____ Information shown

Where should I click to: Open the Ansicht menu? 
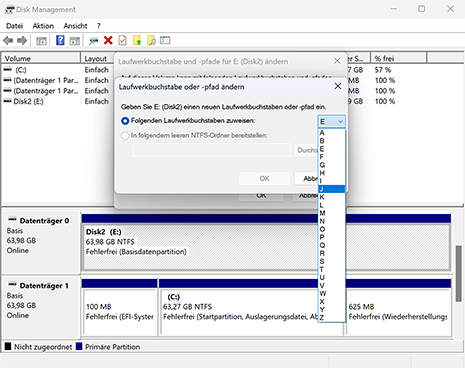point(75,26)
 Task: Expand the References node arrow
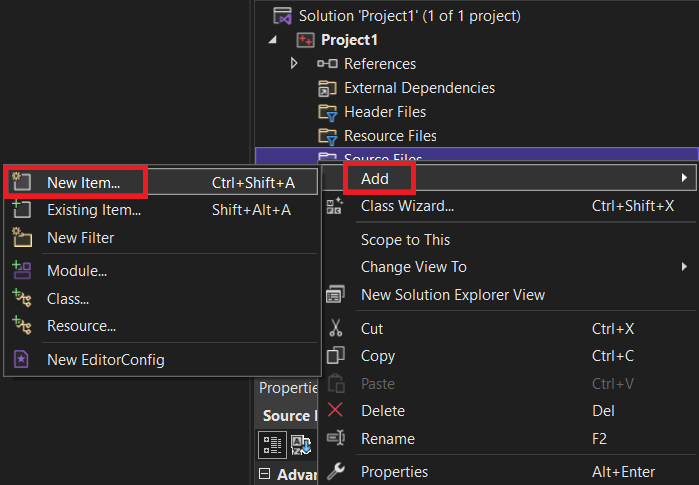pyautogui.click(x=294, y=64)
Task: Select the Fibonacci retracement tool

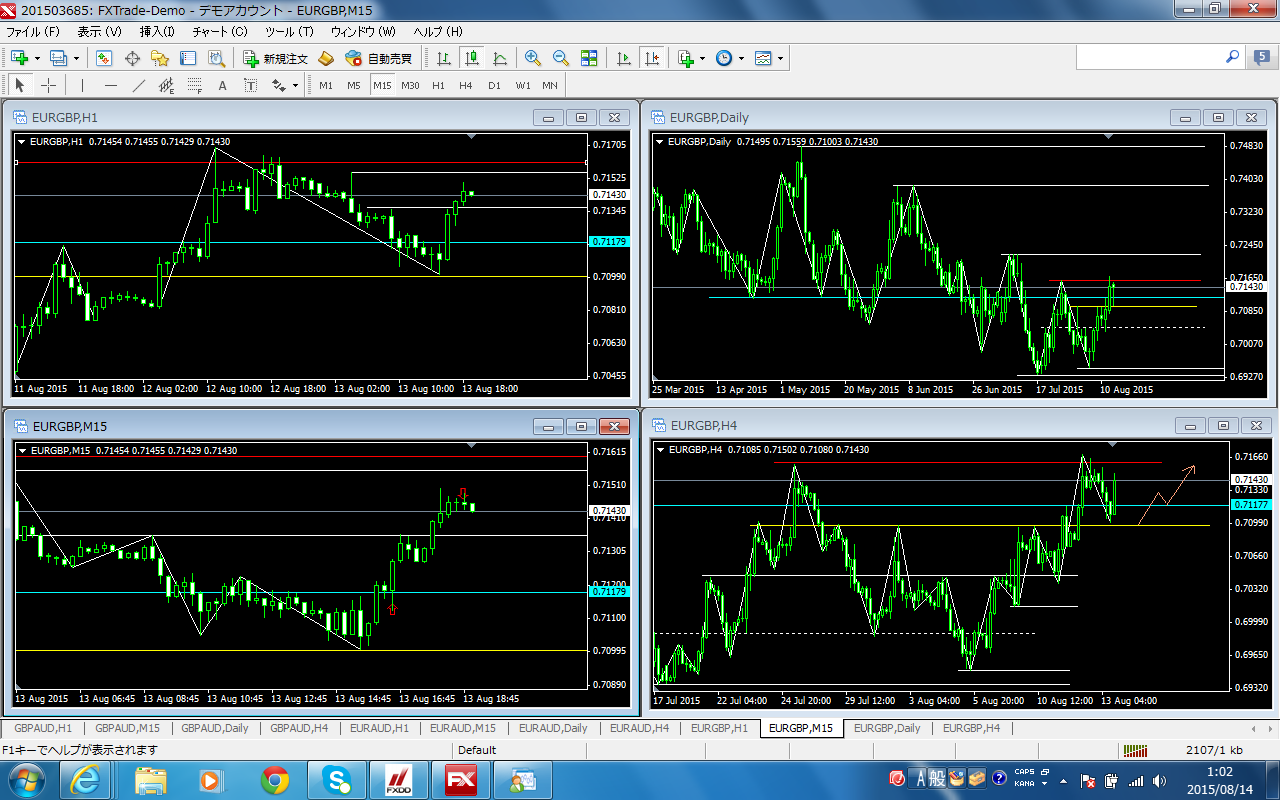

________

Omitting the pictures, repeat all entries exactly.

Where should I click to: Open the Ansicht menu? 
point(75,26)
 Task: Expand the References node arrow
pyautogui.click(x=294, y=64)
Task: Select the Fibonacci retracement tool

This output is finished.